==== ENTRIES SUPPLIED ====
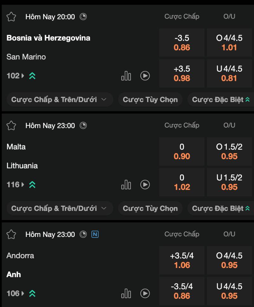Select Cược Tùy Chọn tab under Bosnia match
The image size is (254, 307).
coord(150,100)
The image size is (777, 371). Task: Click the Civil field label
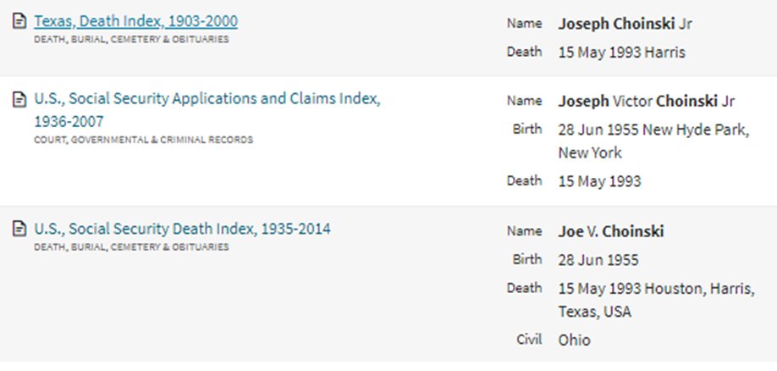(530, 340)
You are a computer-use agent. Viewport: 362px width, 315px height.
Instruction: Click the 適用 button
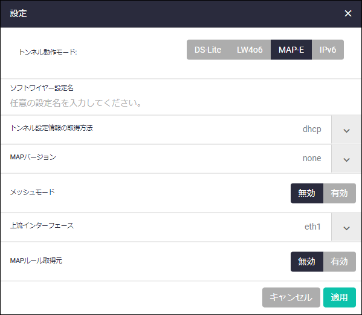(x=340, y=297)
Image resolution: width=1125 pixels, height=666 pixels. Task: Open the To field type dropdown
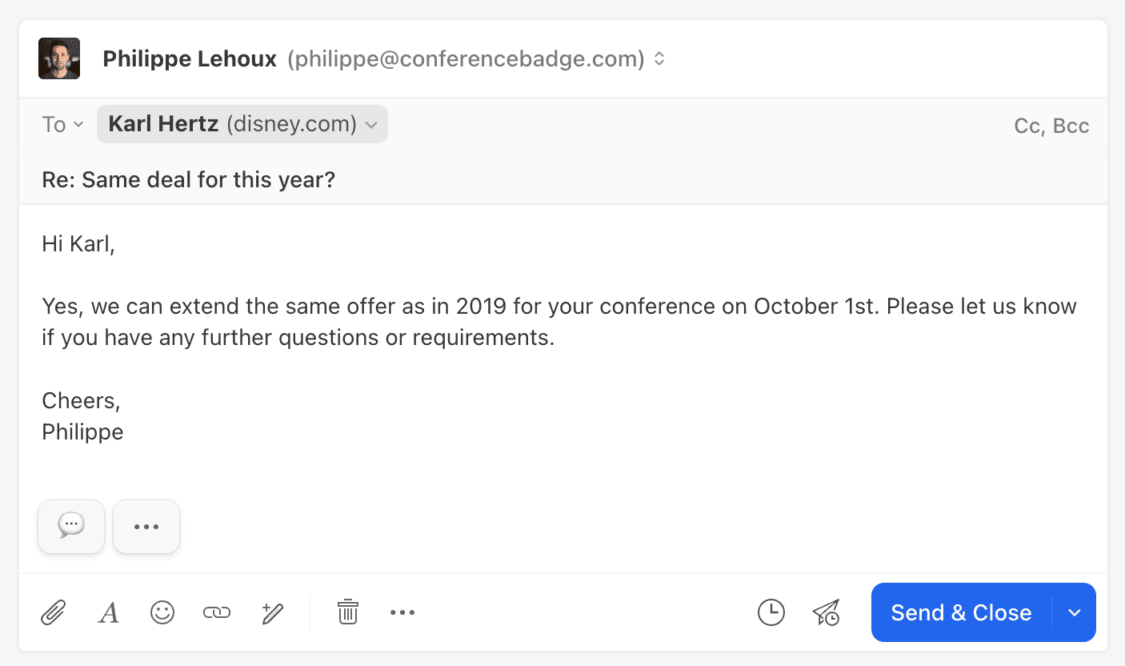(x=63, y=125)
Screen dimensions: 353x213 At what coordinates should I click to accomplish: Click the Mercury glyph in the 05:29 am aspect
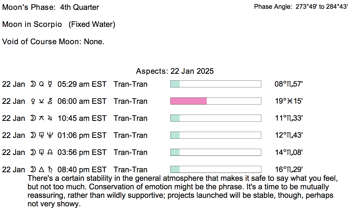point(49,84)
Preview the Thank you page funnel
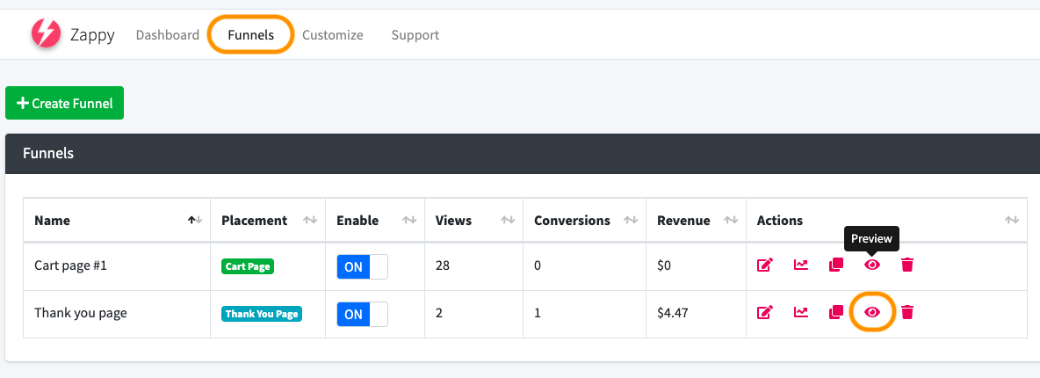1040x378 pixels. (872, 312)
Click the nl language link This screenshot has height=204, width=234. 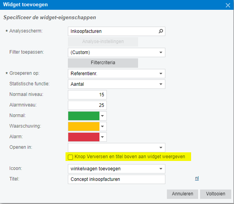point(197,178)
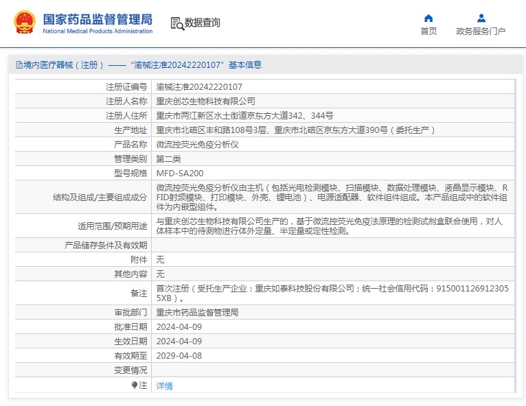Click approval department 重庆市药品监督管理局 cell
Viewport: 526px width, 406px height.
point(197,312)

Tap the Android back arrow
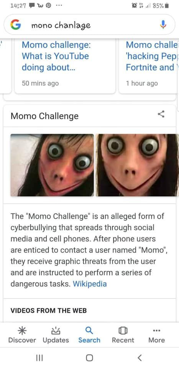click(x=140, y=358)
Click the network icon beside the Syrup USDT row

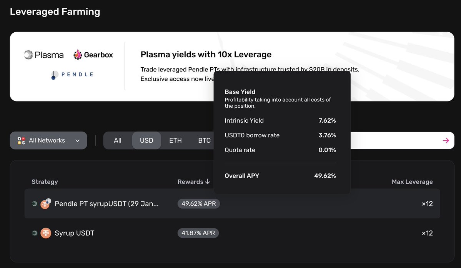click(35, 233)
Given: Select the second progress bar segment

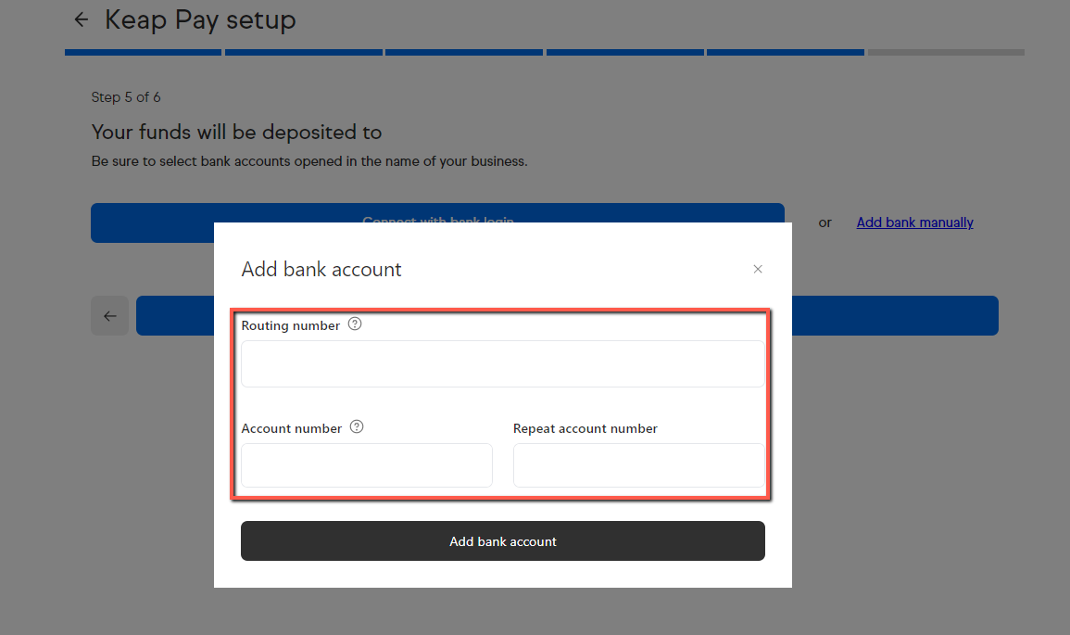Looking at the screenshot, I should coord(304,53).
====
Give again, unchanged, only the lines from the line containing "Click the network" to the last line of the records above. Pictures do not belong in the copy.

◆ **ANSWER BELOW**
Click the network icon beside the Syrup USDT row

click(35, 233)
Given: Select the second progress bar segment

Looking at the screenshot, I should coord(304,53).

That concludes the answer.